Recientemente, con el argumento de la “libertad de prensa” se justificaron ataques profundamente racistas y clasistas en contra de la vicepresidenta Francia Márquez por parte de algunos medios. Allí no operó ningún tipo de autocrítica por parte del gremio de periodistas, por el contrario, se siguen reproduciendo discursos reaccionarios entre los conglomerados mediáticos privados. Ahora bien, el asunto de la libertad de prensa va más allá de los marcos discursivos y mediáticos y se afianza en intereses materiales: no hay tal libertad informativa si buena parte de los medios de comunicación son propiedad de un reducido sector económico.
El derecho a la información se ve fuertemente amenazado cuando gran parte de los medios son capturados por pequeños grupos de poder. Ahí, el sentido liberal de la competencia y la pluralidad se ve disminuido ante el poder completamente desregulado que adquieren los grupos empresariales en la difusión de noticias e información. De modo tal que la crítica al poder mediático-corporativo es tan legítima y necesaria como la crítica al poder político. Ambas constituyen soportes del orden democrático y republicano.
La izquierda democrática y los sectores progresistas deben partir, en ese sentido, de un hecho: no es suficiente con ampliar la competencia de los medios públicos, es necesario, además, exigir un mínimo de regulación estatal a los poderes privados en cuanto a su capacidad de cooptar medios informativos. En todo sistema democrático, el derecho a la difusión de la información debe cumplir con unos mínimos de responsabilidad, sobre todo, cuando se trata de poderes privados que cumplen una función en el marco de disputas por el poder político.
Finalmente, los medios de comunicación no son agentes neutrales ni correas de transmisión informativas, sino grandes estructuras ideológicas. En nuestras sociedades mediatizadas, los medios informativos no solo definen u organizan los temas de discusión política, sino que, además, jerarquizan la agenda política nacional. Es decir, tienen la capacidad de desplazar los marcos del debate e imponer agenda a los gobiernos. De allí que sea necesario abrir la discusión, entre los sectores de izquierda, alrededor de la democratización del poder mediático como condición de posibilidad del cambio y la transformación cultural.

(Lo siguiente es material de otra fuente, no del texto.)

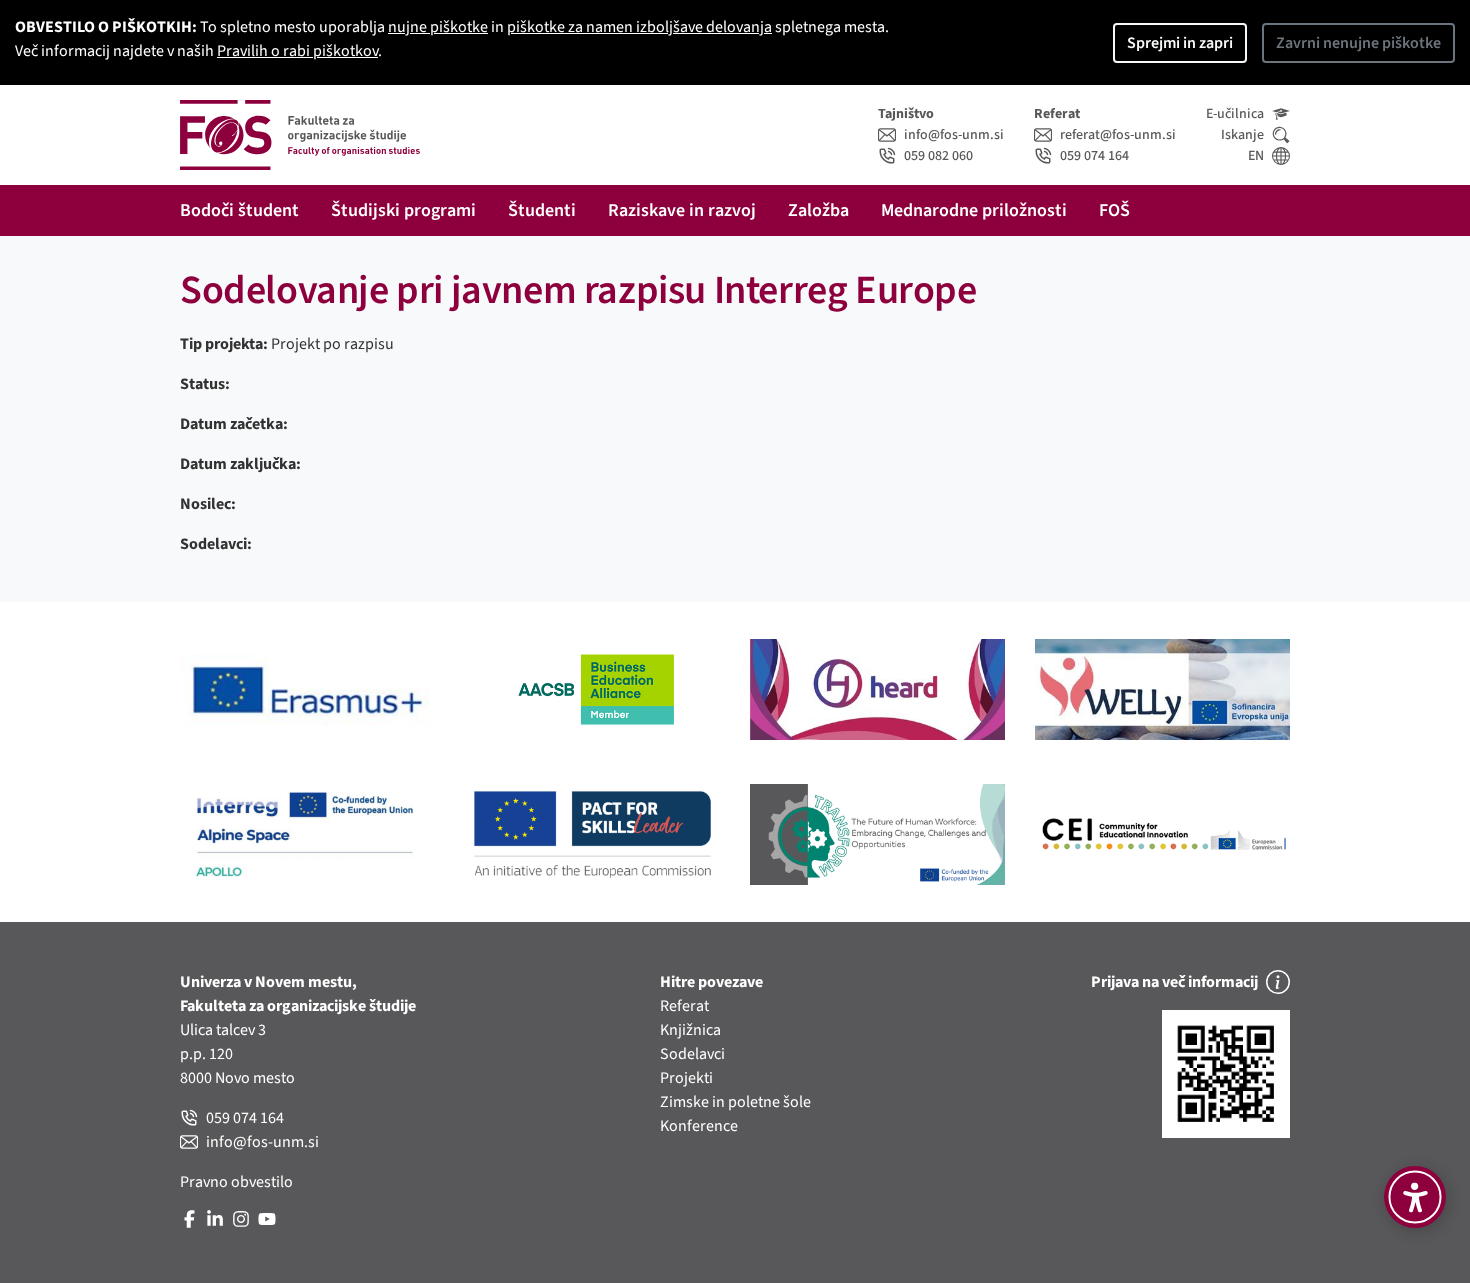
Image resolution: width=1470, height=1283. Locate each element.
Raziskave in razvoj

No hay futuro político y electoral para la izquierda sin una estrategia de poder mediático. En palabras de Gramsci, la izquierda democrática, para ser verdaderamente hegemónica, debe avanzar en una profunda reforma cultural, moral e intelectual de nuestra sociedad. Sin duda, a este ciclo progresista de baja intensidad le sigue quedando pendiente tal desafío.
Militancia y Sociedad, Ibagué, Colombia.